◆ Instructions for the task: The required output is all lines below that contain the word "computer".

▬▬▬

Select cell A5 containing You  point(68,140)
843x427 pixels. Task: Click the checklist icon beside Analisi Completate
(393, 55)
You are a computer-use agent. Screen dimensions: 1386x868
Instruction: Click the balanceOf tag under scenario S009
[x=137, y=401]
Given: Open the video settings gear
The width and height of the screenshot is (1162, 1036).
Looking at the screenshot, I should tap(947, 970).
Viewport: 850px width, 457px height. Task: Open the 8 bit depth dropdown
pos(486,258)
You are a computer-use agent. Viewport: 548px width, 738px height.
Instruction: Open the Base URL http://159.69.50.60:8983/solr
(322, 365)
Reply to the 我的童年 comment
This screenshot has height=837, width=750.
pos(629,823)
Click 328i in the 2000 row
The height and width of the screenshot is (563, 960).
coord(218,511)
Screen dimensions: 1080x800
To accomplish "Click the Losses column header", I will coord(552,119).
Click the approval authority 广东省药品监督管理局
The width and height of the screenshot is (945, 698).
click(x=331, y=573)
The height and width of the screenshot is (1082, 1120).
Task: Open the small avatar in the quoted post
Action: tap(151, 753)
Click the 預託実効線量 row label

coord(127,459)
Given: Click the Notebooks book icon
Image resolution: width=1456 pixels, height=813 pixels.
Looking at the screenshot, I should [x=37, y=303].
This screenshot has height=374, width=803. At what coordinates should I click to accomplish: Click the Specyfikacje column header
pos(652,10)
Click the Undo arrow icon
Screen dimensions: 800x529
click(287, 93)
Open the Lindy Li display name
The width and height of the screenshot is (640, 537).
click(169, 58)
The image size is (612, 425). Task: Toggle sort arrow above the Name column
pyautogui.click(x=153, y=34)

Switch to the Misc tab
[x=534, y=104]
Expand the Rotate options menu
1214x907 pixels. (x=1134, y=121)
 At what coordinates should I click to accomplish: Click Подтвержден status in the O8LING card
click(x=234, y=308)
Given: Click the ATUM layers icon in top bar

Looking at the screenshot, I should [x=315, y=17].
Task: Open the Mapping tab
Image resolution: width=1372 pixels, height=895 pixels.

▬▬▬

◆ Your solution:
You are a computer-use agent. Screen dimensions: 1386x868
You are a computer-use agent. Viewport: 548px width, 738px height.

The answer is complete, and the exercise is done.